• [What this task involves] Write out again, exactly, the lines below starting at the one with "Where should I click to: Click" and ending at the one with "You are a computer-use agent. Screen".
======== Provided records
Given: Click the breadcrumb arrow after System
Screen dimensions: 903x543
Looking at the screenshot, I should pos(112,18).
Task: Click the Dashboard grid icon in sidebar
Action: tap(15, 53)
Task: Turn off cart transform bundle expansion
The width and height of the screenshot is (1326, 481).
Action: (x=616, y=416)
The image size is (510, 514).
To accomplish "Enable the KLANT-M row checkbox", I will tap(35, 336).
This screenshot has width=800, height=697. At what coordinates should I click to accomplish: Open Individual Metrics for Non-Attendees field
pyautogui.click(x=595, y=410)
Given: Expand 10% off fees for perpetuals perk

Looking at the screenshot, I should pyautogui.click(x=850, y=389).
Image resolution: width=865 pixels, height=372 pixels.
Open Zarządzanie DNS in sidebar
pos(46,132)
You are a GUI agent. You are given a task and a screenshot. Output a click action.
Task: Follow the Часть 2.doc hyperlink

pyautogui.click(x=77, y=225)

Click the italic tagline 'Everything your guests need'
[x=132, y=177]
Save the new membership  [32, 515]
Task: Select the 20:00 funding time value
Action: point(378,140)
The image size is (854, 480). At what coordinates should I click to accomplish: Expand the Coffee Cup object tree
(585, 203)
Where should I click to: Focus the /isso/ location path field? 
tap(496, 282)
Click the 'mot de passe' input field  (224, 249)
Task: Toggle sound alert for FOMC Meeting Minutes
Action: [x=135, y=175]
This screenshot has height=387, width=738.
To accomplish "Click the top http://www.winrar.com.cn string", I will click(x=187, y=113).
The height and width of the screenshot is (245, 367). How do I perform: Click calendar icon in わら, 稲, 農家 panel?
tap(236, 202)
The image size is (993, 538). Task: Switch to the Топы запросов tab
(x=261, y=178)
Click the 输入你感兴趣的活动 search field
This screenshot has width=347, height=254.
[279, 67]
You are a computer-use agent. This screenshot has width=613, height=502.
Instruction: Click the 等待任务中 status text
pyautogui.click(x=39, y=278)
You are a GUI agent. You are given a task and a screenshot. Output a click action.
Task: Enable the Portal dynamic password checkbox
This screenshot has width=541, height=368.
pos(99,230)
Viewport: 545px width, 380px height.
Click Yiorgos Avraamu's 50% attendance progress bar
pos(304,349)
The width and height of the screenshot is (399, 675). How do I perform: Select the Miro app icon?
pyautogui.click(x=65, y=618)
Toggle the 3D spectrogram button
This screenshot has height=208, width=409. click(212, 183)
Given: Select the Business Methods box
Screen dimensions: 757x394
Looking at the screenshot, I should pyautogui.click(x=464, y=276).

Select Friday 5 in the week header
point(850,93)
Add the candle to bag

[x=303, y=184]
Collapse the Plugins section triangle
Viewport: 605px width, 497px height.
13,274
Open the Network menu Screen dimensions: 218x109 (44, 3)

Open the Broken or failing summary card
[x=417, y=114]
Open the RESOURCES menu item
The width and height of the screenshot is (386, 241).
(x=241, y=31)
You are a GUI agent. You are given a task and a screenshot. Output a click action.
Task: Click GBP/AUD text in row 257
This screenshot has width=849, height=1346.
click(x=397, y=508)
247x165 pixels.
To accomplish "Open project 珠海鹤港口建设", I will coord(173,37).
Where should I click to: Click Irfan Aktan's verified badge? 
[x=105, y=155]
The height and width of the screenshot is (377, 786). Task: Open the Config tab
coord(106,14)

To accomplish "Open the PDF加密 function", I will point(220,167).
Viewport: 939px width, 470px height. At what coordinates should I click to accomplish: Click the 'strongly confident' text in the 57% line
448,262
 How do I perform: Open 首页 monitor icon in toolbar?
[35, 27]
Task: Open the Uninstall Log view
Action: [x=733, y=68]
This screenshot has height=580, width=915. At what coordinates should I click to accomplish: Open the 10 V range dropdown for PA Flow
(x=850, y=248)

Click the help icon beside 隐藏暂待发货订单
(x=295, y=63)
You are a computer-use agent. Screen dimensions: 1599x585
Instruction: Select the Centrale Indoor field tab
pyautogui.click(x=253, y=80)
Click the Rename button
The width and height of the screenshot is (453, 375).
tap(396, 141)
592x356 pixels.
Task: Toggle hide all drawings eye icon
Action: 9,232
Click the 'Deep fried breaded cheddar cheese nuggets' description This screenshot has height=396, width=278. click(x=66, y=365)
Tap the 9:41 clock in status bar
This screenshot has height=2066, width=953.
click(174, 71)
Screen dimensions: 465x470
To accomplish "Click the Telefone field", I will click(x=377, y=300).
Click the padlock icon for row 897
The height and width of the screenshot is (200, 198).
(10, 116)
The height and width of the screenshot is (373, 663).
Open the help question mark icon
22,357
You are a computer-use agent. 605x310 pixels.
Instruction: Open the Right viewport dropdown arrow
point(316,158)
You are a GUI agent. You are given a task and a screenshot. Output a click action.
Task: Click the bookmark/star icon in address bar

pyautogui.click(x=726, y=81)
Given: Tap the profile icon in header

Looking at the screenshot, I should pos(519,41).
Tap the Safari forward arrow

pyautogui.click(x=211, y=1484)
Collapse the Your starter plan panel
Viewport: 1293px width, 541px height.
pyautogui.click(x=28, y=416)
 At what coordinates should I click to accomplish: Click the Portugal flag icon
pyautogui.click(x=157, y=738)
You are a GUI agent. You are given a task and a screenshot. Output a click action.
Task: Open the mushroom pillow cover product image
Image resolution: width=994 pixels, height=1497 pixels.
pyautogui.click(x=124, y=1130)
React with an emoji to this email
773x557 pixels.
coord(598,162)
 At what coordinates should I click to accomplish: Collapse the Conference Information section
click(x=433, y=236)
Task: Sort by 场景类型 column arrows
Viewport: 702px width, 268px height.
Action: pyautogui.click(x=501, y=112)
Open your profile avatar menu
================
• [Result of this exercise]
Where should I click to: Click Irfan Aktan's verified badge? 
[x=105, y=155]
The height and width of the screenshot is (377, 786). Task: Open the Config tab
coord(106,14)

To accomplish "Open the PDF加密 function", I will point(220,167).
Viewport: 939px width, 470px height. At what coordinates should I click to accomplish: Click the 'strongly confident' text in the 57% line
448,262
 How do I perform: Open 首页 monitor icon in toolbar?
[35, 27]
Task: Open the Uninstall Log view
Action: [x=733, y=68]
This screenshot has height=580, width=915. At what coordinates should I click to accomplish: Open the 10 V range dropdown for PA Flow
(x=850, y=248)

Click the help icon beside 隐藏暂待发货订单
(x=295, y=63)
You are a computer-use agent. Screen dimensions: 1599x585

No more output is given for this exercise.